*Your instructions*. For every record that follows, transcribe the text exactly and leave any image out.

[Pixel coordinate grounding data]
---

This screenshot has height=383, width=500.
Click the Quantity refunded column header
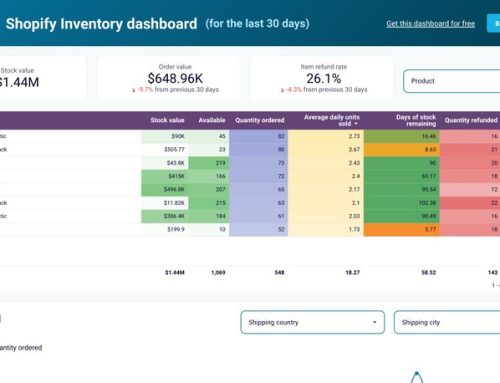coord(471,120)
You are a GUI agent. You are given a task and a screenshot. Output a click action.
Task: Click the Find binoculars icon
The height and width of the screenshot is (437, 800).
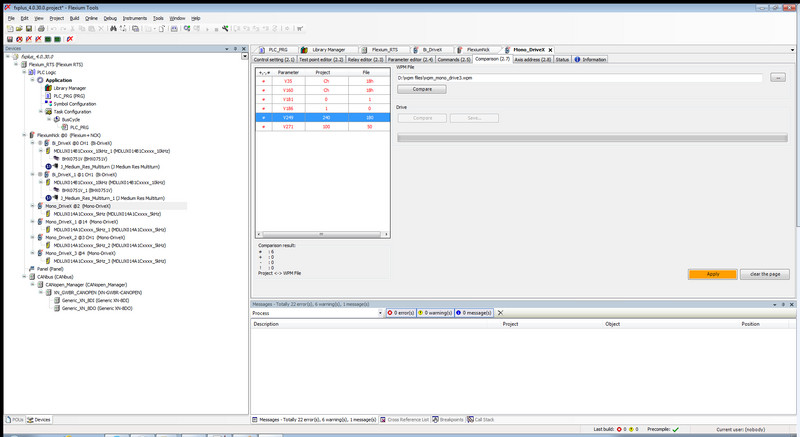(x=114, y=28)
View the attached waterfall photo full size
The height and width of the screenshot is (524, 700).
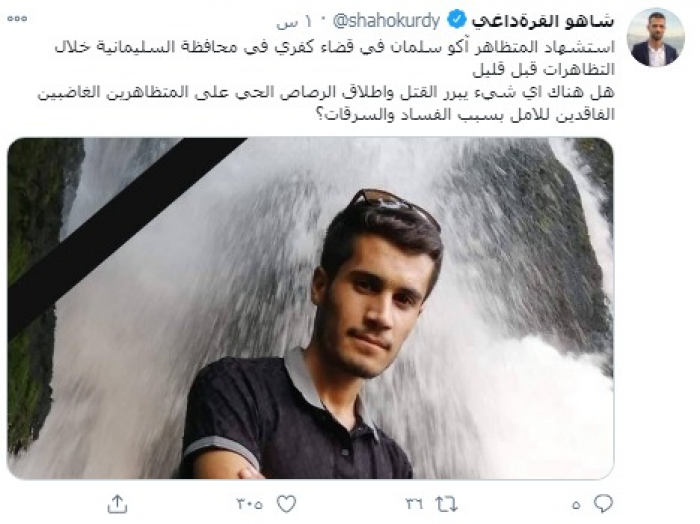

---

*Task output*.
This screenshot has height=383, width=500.
Click the Quantity refunded column header
coord(471,120)
You are a GUI agent. You are given a task and a screenshot. Output a click action.
Task: Click the Find binoculars icon
The height and width of the screenshot is (437, 800).
(x=114, y=28)
View the attached waterfall photo full size
The height and width of the screenshot is (524, 700).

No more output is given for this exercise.